* Data provided
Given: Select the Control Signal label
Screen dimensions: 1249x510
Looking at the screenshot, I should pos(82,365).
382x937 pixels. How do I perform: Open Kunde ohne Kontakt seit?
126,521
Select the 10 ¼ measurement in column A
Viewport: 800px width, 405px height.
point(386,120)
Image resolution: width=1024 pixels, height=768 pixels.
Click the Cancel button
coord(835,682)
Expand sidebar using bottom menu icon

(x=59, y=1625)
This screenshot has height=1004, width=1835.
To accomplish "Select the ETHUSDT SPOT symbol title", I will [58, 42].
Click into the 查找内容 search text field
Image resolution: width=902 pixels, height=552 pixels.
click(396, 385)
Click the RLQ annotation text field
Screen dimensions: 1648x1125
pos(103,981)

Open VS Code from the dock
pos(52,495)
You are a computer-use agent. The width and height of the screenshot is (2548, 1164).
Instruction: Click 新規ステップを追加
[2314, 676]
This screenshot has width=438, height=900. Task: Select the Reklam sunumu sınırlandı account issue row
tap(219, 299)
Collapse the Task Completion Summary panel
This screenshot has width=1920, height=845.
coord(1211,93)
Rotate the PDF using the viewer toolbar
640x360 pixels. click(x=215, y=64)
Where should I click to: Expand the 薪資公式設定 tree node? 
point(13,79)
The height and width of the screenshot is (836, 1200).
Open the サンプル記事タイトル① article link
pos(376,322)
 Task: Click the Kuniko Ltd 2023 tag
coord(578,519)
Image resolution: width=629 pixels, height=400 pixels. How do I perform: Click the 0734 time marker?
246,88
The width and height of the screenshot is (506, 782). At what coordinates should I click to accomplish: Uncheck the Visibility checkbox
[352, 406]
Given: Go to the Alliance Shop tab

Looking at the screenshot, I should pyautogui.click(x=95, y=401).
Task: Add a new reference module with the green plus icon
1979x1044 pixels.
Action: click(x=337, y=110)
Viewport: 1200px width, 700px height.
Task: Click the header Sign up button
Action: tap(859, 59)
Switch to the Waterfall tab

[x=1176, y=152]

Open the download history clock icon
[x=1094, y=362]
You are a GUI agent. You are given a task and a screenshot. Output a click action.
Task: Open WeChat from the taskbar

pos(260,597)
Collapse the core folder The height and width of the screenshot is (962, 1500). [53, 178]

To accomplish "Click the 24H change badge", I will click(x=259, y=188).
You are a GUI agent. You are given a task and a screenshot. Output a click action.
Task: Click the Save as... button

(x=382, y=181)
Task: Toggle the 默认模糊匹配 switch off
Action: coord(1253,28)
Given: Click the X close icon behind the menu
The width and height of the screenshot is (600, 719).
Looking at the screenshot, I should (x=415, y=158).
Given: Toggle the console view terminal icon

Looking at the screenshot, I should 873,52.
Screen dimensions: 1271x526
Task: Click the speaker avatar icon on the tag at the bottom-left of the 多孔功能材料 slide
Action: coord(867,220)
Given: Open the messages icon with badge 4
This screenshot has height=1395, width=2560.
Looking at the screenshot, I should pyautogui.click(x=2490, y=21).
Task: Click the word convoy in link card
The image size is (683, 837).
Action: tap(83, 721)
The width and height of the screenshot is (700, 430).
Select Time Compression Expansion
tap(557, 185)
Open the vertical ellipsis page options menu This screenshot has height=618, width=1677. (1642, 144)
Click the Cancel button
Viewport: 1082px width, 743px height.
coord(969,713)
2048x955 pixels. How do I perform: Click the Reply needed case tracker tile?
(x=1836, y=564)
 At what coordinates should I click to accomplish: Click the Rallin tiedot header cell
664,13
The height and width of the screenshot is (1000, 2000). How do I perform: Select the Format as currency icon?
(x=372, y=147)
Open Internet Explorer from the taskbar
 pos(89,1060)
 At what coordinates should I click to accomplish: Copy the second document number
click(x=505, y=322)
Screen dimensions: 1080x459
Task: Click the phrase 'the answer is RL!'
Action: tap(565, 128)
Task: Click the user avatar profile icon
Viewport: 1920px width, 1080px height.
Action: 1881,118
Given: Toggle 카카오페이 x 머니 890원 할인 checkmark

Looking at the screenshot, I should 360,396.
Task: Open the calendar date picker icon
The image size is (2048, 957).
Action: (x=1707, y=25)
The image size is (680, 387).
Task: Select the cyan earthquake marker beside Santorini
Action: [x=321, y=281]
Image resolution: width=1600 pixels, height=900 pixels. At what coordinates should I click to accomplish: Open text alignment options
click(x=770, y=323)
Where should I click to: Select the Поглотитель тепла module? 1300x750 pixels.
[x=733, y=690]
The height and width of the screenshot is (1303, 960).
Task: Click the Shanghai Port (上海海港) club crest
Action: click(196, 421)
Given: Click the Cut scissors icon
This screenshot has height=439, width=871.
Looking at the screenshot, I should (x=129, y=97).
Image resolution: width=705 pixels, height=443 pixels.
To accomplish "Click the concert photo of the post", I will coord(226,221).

* Task goal
Collect each line above that contains the word "link".

* Result
Open the サンプル記事タイトル① article link
Task: Click the word convoy in link card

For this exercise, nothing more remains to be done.